Title : Synergistic biopriming with 28-homobrassinolide and Piriformospora indica enhances cadmium stress tolerance
Abstract:
This study investigates a synergistic biopriming strategy combining seed priming with 28-homobrassinolide (28-HBL) and root colonization by the endophytic fungus Piriformospora indica to alleviate cadmium (Cd) toxicity in Brassica juncea. Seedlings exposed to 50 µM Cd under controlled laboratory conditions exhibited substantial accumulation of reactive oxygen species (O-2, H2O2, and •OH), leading to oxidative stress and significant impairment of plant growth. The integrated biopriming approach provided protection through two coordinated physiological and molecular mechanisms. The first mechanism involved restoration of cellular redox homeostasis, supported by both biochemical assays and transcriptional regulation of antioxidant machinery. This was evidenced by enhanced activities and expression of key enzymatic antioxidants including superoxide dismutase (SOD), catalase (CAT), ascorbate peroxidase (APOX), dehydroascorbate reductase (DHAR), monodehydroascorbate reductase (MDHAR), and glutathione reductase (GR). In parallel, increased accumulation of non-enzymatic antioxidants such as glutathione, phenolics, and flavonoids further strengthened the cellular defense system.

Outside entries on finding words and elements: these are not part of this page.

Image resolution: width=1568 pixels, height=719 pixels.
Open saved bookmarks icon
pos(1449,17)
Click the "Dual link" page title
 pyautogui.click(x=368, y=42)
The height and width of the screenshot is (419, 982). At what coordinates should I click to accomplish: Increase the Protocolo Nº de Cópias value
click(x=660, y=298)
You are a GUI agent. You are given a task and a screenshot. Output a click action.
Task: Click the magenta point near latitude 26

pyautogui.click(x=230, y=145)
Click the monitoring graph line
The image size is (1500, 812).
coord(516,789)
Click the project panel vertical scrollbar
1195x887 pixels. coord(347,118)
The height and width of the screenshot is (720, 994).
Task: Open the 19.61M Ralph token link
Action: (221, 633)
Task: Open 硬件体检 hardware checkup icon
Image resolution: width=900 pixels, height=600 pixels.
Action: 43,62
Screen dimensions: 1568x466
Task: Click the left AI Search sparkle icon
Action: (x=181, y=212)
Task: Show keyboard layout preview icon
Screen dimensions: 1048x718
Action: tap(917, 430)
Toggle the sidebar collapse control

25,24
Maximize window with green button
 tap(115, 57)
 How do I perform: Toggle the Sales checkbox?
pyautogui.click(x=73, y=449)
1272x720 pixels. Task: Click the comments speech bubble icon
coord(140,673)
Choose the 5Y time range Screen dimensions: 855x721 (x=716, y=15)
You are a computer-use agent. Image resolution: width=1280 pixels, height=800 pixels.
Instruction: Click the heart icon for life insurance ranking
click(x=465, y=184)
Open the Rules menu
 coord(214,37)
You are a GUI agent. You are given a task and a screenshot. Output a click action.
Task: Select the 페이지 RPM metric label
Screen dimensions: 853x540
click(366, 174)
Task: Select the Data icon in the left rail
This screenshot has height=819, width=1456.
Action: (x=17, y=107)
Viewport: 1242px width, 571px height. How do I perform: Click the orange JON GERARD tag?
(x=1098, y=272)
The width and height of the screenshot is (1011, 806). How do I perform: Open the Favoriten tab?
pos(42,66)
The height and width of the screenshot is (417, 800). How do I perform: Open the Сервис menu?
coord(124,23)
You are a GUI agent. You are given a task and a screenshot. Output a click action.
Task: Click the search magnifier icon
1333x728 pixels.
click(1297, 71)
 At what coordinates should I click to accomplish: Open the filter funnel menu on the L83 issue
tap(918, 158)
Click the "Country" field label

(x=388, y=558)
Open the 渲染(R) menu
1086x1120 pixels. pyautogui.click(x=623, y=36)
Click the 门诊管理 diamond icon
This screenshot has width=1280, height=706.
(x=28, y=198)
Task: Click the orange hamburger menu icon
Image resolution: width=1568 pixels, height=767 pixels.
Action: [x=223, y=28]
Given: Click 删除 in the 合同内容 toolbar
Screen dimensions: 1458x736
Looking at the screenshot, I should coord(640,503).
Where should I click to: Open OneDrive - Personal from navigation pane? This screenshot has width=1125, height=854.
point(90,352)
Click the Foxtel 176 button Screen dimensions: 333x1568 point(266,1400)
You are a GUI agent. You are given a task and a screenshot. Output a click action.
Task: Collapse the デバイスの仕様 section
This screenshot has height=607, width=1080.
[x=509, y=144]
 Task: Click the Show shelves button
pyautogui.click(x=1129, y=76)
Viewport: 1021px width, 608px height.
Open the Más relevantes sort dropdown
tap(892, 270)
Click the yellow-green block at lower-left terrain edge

Elevated levels of osmolytes, including proline and glycine betaine, contributed to osmotic adjustment and stabilization of cellular structures under stress conditions. The second protective mechanism involved efficient cadmium detoxification through enhanced metal sequestration and chelation. Transcriptomic analysis revealed modulation of NRAMP and HMA transporter family genes in both roots and shoots, indicating regulation of Cd uptake and its translocation within plant tissues. This was accompanied by enhanced phytochelation responses, facilitating intracellular metal binding and detoxification. Quantification using atomic absorption spectroscopy confirmed reduced Cd accumulation in bioprimed seedlings. Furthermore, the synergistic interaction between P. indica and 28-HBL was validated through upregulation of brassinosteroid signaling genes (BRI1, BAK1, BES1, and BZR1), highlighting hormone-mediated regulation of stress tolerance pathways. Overall, the combined treatment was more effective than individual applications, demonstrating coordinated regulation of antioxidant defense, metal transport, and detoxification processes. These findings underscore the potential of hormone–microbe integration as a sustainable strategy for enhancing plant tolerance to heavy metal stress in crop systems.